Appendix of unconnected thoughts

  1. In the world of the fantasy webnovel epic The Wandering Inn, every race in that setting has tried to conquer the world at least once. Most came close, some even won and ruled for a while, and then gotten beaten back by the others in due time. So yeah, maybe we should wait for some black-dominant polities doing some world conquering in the next few centuries or even a millennium before making a statement.
  2. It is dangerous to believe that there is some inherent, innate strength by being of some particular race, biological marking when the relationship is so tenuous. That's all the steps needed before arrogance, and then ignorance, and ultimately, defeat.
  3. There is a saying in East Asia that "the marketplace is a battlefield". Relate that with others sayings like "war is a mere continuation of politics by other means", "everything is political" and it seems to me everything is already a war of some kind.
  4. A great weakness with this response is my sources. Many are just AskHistorian links, some I didn't read deeply, none did I followup on their sources.

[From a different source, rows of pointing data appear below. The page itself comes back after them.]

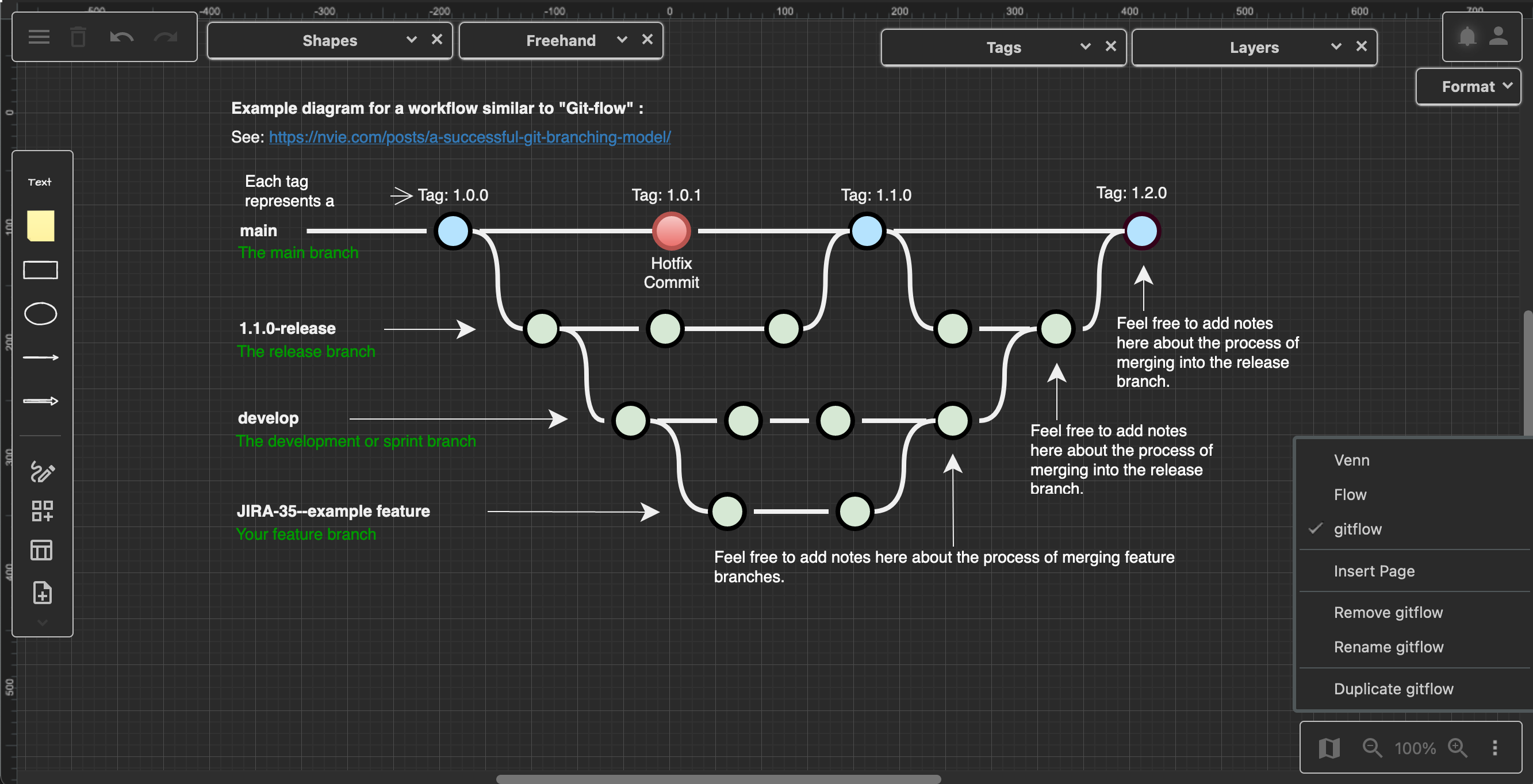The image size is (1533, 784).
Task: Select gitflow from context menu
Action: pyautogui.click(x=1357, y=529)
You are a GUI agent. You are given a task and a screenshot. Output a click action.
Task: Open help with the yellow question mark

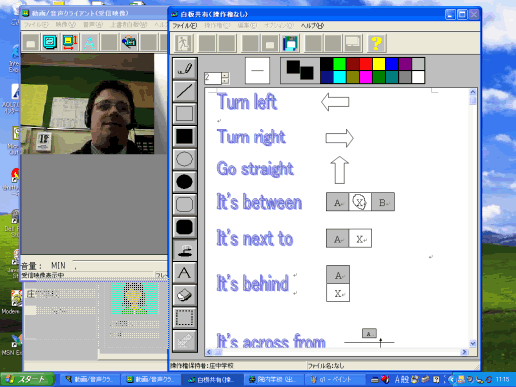click(377, 43)
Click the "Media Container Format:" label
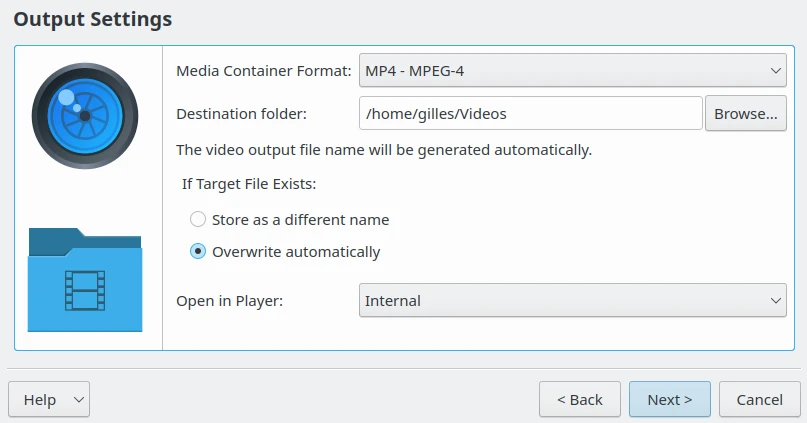 point(264,71)
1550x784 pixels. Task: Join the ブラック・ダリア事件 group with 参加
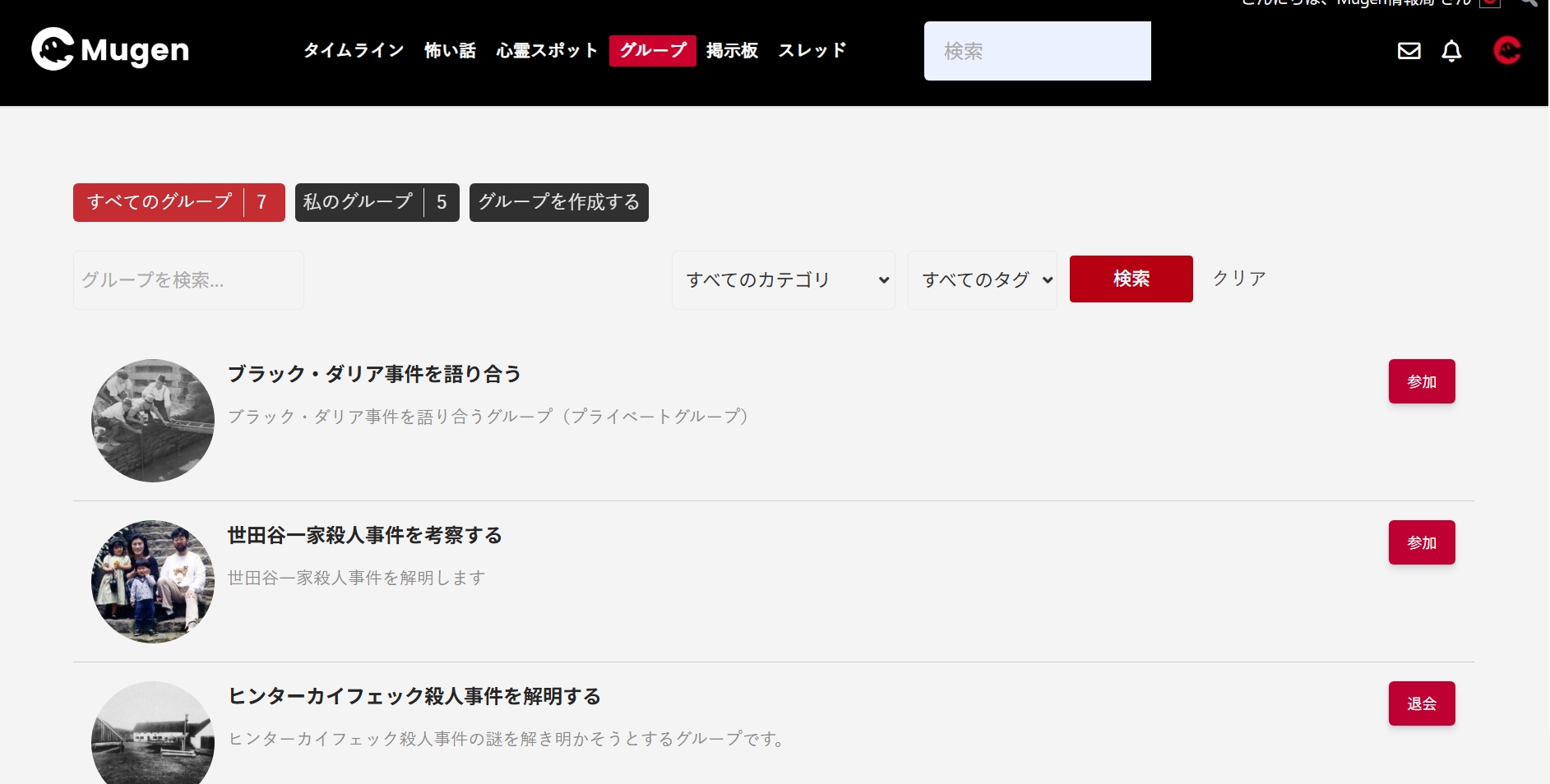coord(1421,381)
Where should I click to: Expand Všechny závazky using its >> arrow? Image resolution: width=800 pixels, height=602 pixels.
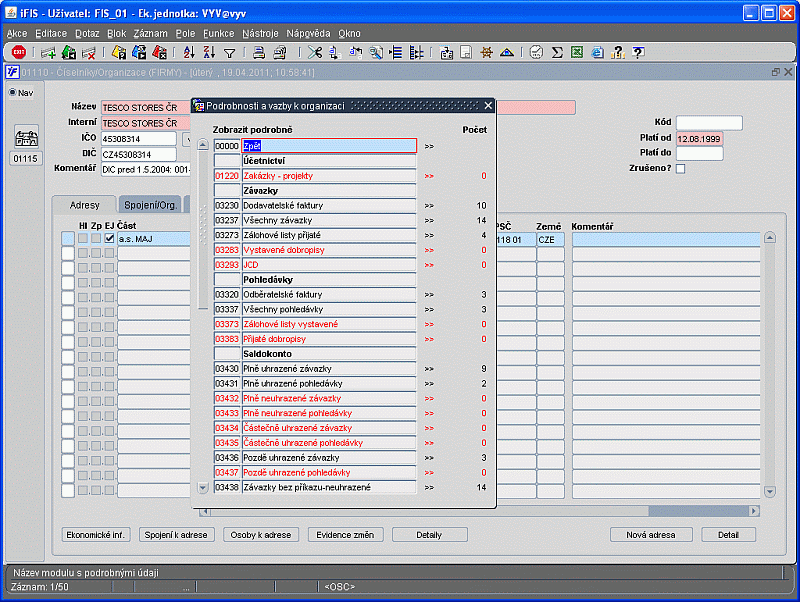point(429,220)
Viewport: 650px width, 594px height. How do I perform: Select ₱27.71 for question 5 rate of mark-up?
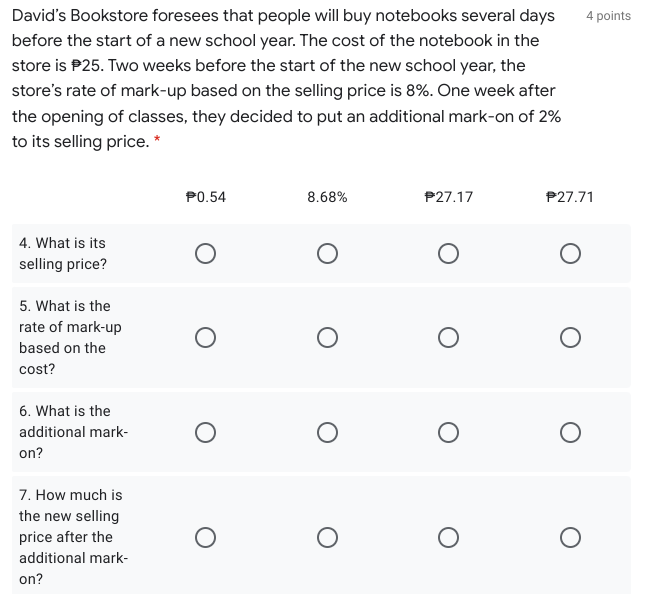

Although I suppose I am like most people where we're often swayed by "argument by link-dump" than “argument by reasoning, supported by sources.”
  5. I did initially have a "not very well thought out" response. I was especially surprised that the comment got a QC and then after a few weeks of pondering, finally decided to write this over the course of another few weeks.
  6. I did use AI to focus my writing after a decade of unused and to also fit the tone and style of this forum. I do have to say AI is really good at making snappy, quotable lines.
  7. “Path-dependence” here just means that outcomes depend on the sequence of events and early moves, not just on the current “inputs.” If one set of polities industrializes early, builds fiscal-military states, and compounds capital over centuries, while another set gets raided, depopulated, partitioned, and ruled through extractive institutions, you should expect a persistent performance gap even if the underlying “human material” were identical. History has memory and the path matters.
  8. I could have taken longer to write this and make sharper points. I am getting really good at using AI to point out the flaws in my logic and writing. But I am getting a little tired of dragging out and only working on this like 30 minutes to an hour a week so it's better to release something near-full-ass than not at all.

Stephen Kotkin's "too early to tell" should be the first test for any broad assertions. Imagine The Motte in 1904, before the Battle of Tsushima, and the confident essays about how East Asians “just don’t have civilizational war in them.” Or The Motte in Tang-era China, self-secured about southerners who’d been ruled on and off for a millennium, then asks Vietnam about how permanent that looked.

Off-topic, but what does The Motte in 1904 actually look like (let alone Tang-era China)? A republic of letters made up of philosophes writing comments to each other across Europe? A group of renegade thinkers meeting in coffee house in Paris to discuss the culture war? A resistance movement distributing pamphlets with top-level posts at the university of Munich? Dissident intellectuals spreading self-published copies of blog posts all over Russia? Come on, give me ideas; it'd make for a pretty cool cameo in an alternate history novel.